11

171 16 1
                                    

Mulai hari ini, aku dapat hidup lebih tenang daripada biasanya.

Memanfaatkan isu panas tentang banyaknya manusia hilang yang sedang beredar luas, aku tidak akan lagi kembali ke sana untuk sementara waktu. Karena banyak penyihir yang tinggal di dimensi manusia dibawa kembali ke dimensi sihir, otomatis aku juga bisa mengelabui diriku menjadi salah satu dari mereka.

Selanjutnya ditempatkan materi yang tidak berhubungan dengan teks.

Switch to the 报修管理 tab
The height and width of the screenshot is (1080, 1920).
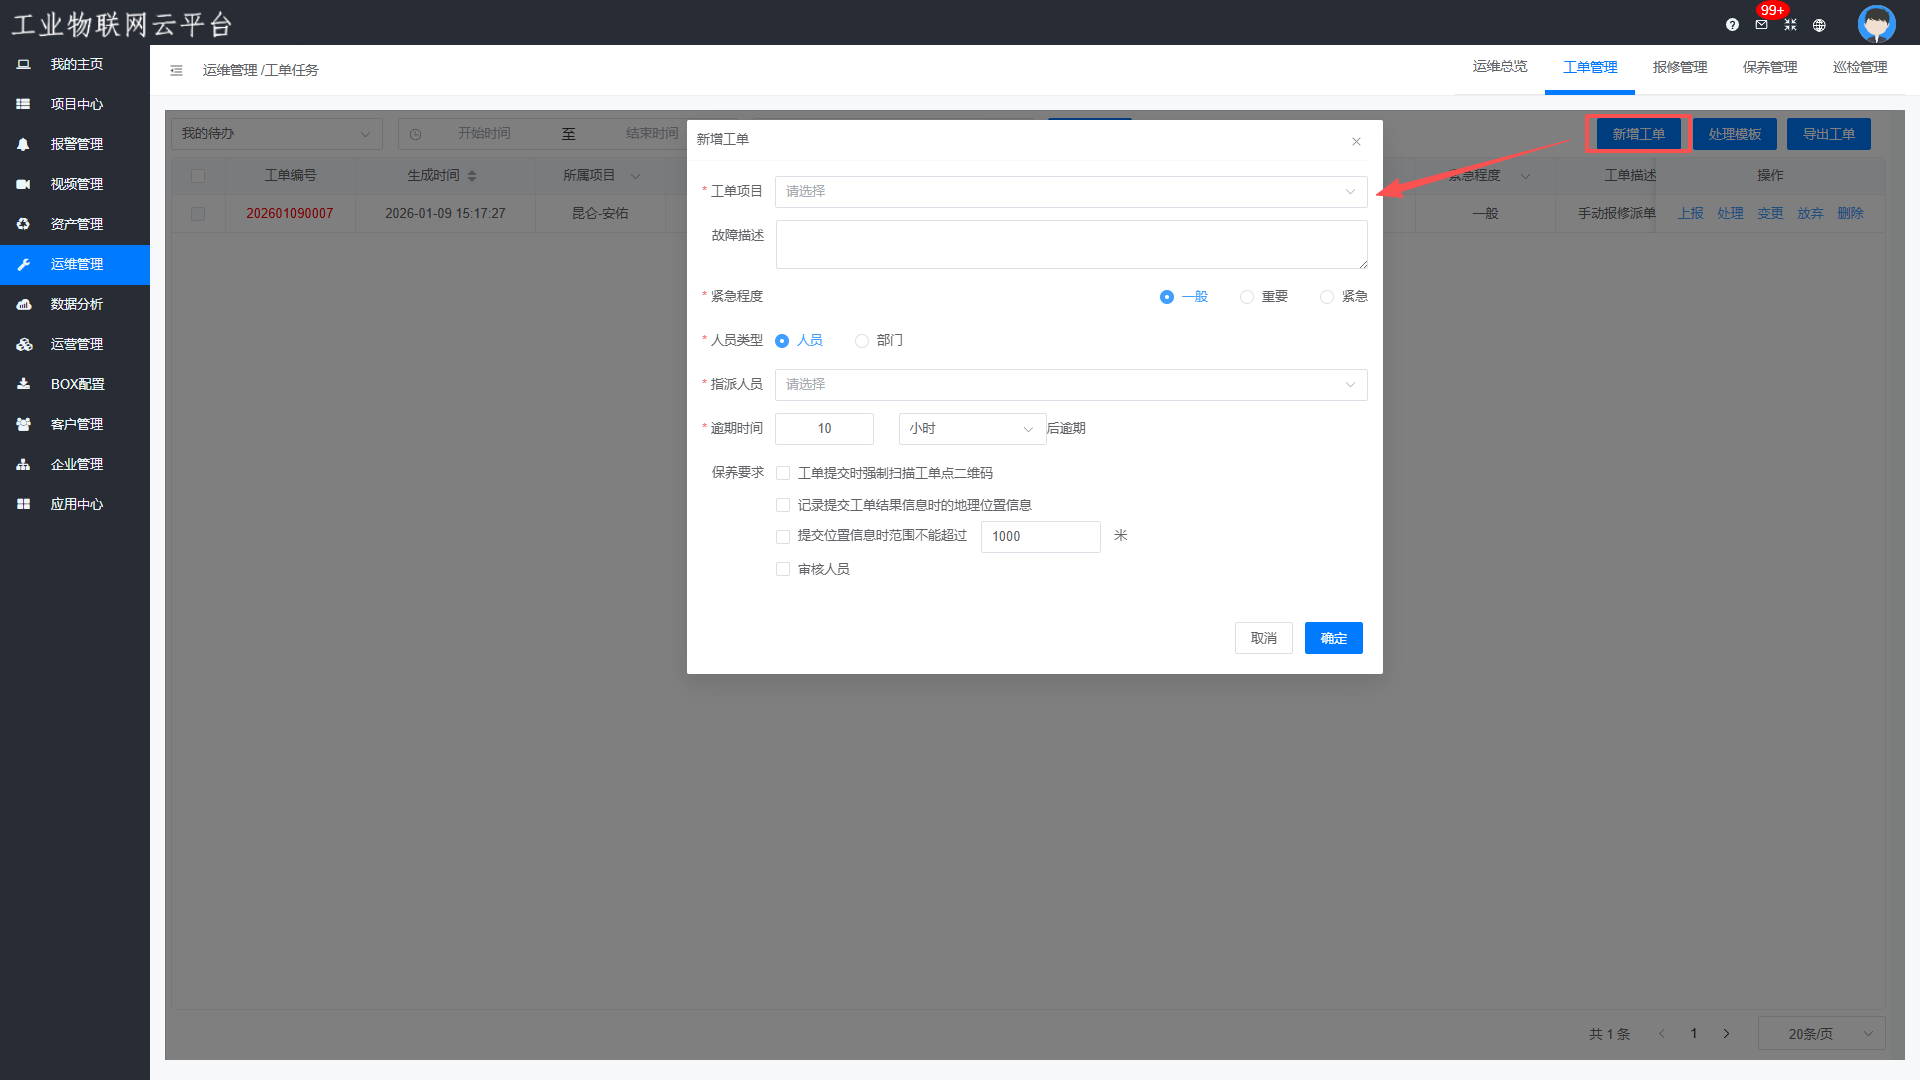click(x=1679, y=67)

Dengan ini, peranku di dimensi manusia sudah selesai. Hanya perlu fokus mengawasi  Ryn sekaligus memainkan peranku di dimensi sihir dengan baik.

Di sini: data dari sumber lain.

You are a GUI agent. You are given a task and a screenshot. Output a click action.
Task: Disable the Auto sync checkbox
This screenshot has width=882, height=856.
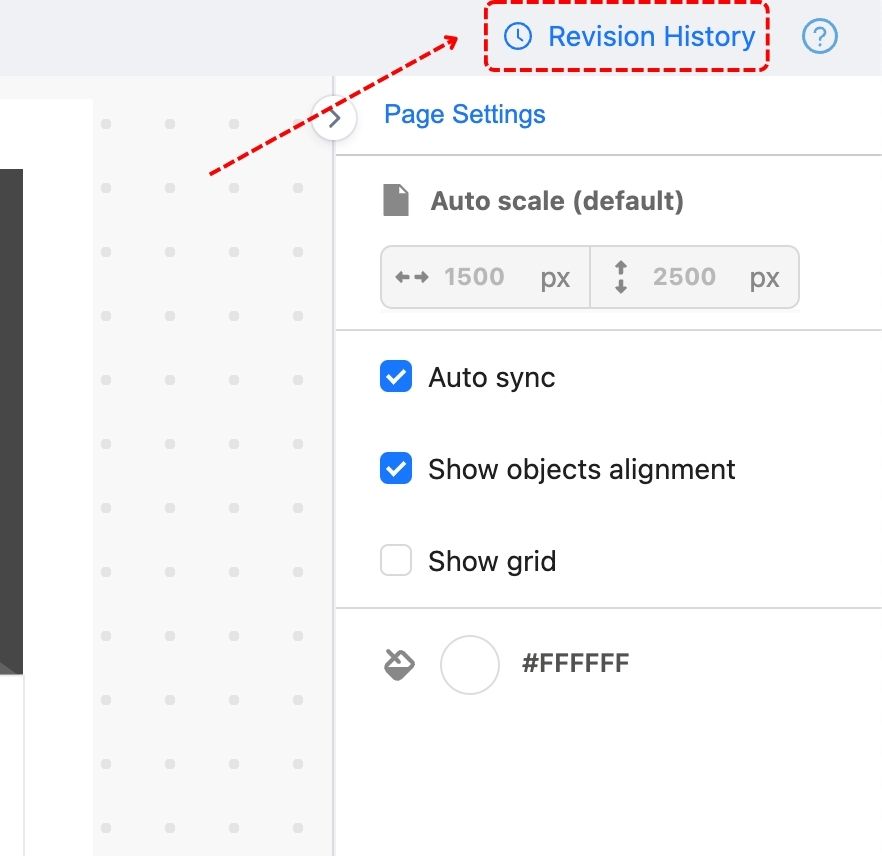(396, 377)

Selang beberapa jam setelah aku menyelesaikan kelas sihir, aku mendapat kabar bahwa banyak penyihir baru yang datang menjadi murid baru di akademi. Senyumku langsung merekah, apalagi saat mencuri dengar bahwa Ryn ada dalam rombongan murid baru akademi.

Tapi, senyumku segera surut karena keadaan sudah berbeda. Di dimensi sihir, aku bukan temannya.

Melainkan, musuhnya.

Ada rasa yang mengganjal di dalam hati, tapi aku tak bisa mengikuti kemauanku sendiri. Aku harus menyelamatkan Medusa dengan melakukan apa yang ayah mau. Meski kabarnya ayah sudah tiada, perintah atau wasiat itu membuatku terpaksa melakukan hal ini.

Hal buruk dan busuk ini.

Demi apa pun. Aku membenci ayah. Tapi, aku tak bisa melakukannya. Sebenci apa pun aku, ada sebagian diriku yang menolak.

Bagaimana pun juga... tanpa ayah, aku tak akan ada di dunia ini.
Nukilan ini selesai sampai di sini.